In de beroepszaak voerde de akkerbouwer aan dat hij eigenaar was van beide percelen, maar de percelen op basis van een samenwerkingsovereenkomst samen met een pluimveehouder had bewerkt. De reden voor de samenwerking was dat hij in 2018 (tot 2021) geen capaciteit had om de percelen, die ver weg lagen, te bewerken. Tijdens de samenwerking had hij naar zijn mening de beschikkingsmacht en het risico van de bewerking van de percelen behouden. Dat bleek onder andere uit een aantal teeltplannen met de gebruikelijke gewasrotatie voor een akkerbouwbedrijf. Hij nam dus de uiteindelijke beslissingen over het teeltplan en niet de pluimveehouder.

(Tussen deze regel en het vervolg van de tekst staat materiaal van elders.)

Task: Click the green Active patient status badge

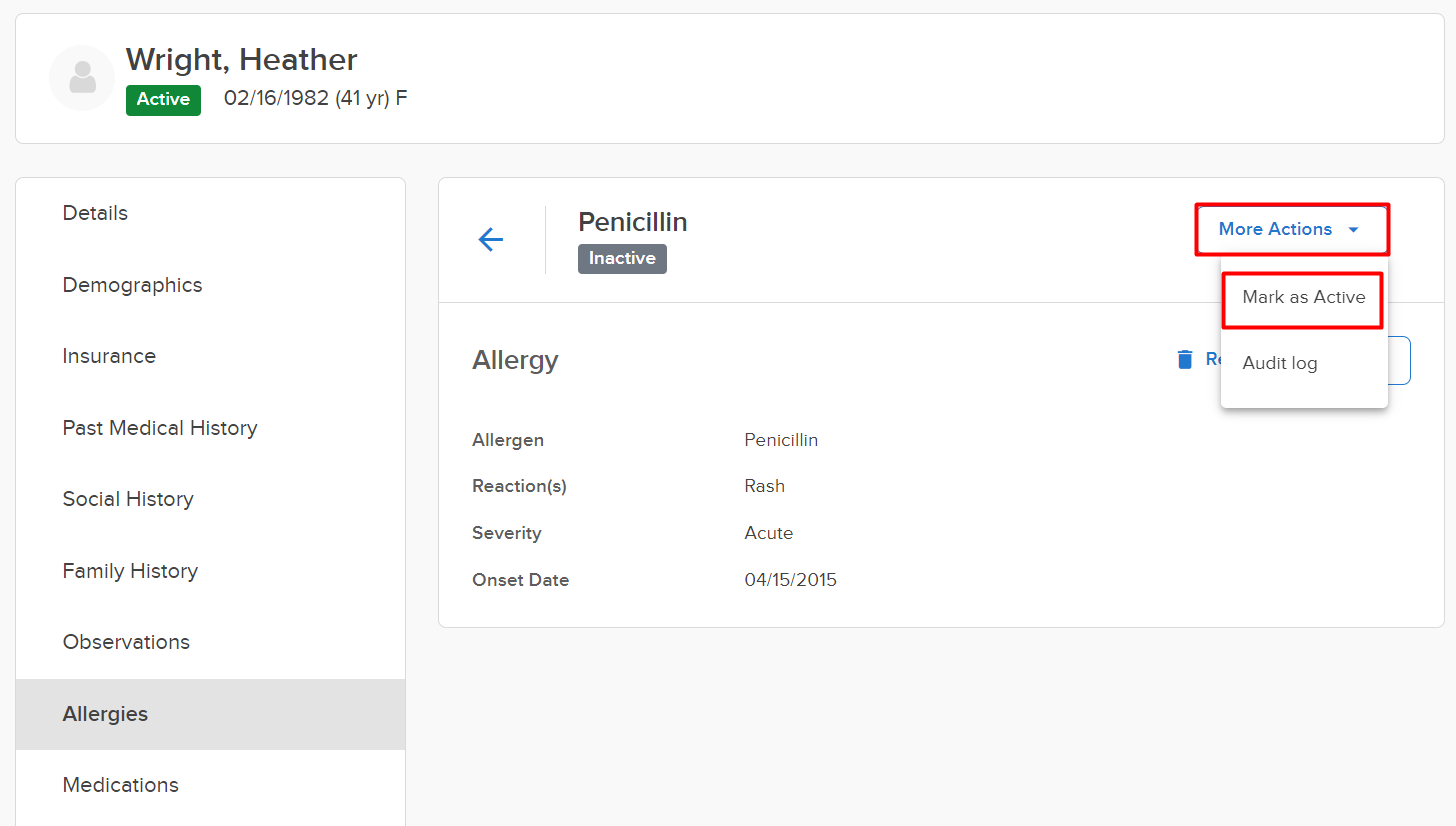Action: pyautogui.click(x=163, y=100)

Volgens RVO bleek uit de samenwerkingsovereenkomst, dat de pluimveehouder betaalde voor het feitelijk gebruik van de percelen, de landbouwactiviteiten op de percelen uitvoerde en beschikte over de opbrengst van de teelt van de percelen. Hieruit leidde zij af dat het de pluimveehouder was, die met een zekere mate van autonomie landbouwactiviteiten op de percelen had uitgevoerd. Het feit, dat in de samenwerkingsovereenkomst was opgenomen, dat de akkerbouwer de percelen mocht opgeven bij RVO ‘als ware hij gebruiker’, sterkte RVO in de overtuiging dat de akkerbouwer in feite niet de gebruiker was.
Niet in geschil was dat de akkerbouwer over een geldige gebruikstitel (eigendom) beschikte, maar wel of de percelen feitelijk in gebruik waren bij de akkerbouwer en daarmee tot zijn bedrijf behoorden.
Het College van Beroep voor het bedrijfsleven ging mee in het verweer van RVO en oordeelde dat de akkerbouwer geen recht had op uitbetaling voor beide percelen, omdat hij deze niet in beheer had. De akkerbouwer had ondanks herhaald verzoek geen bewijsstukken overgelegd waaruit bleek dat niet de pluimveehouder, maar hij het feitelijk gebruik had.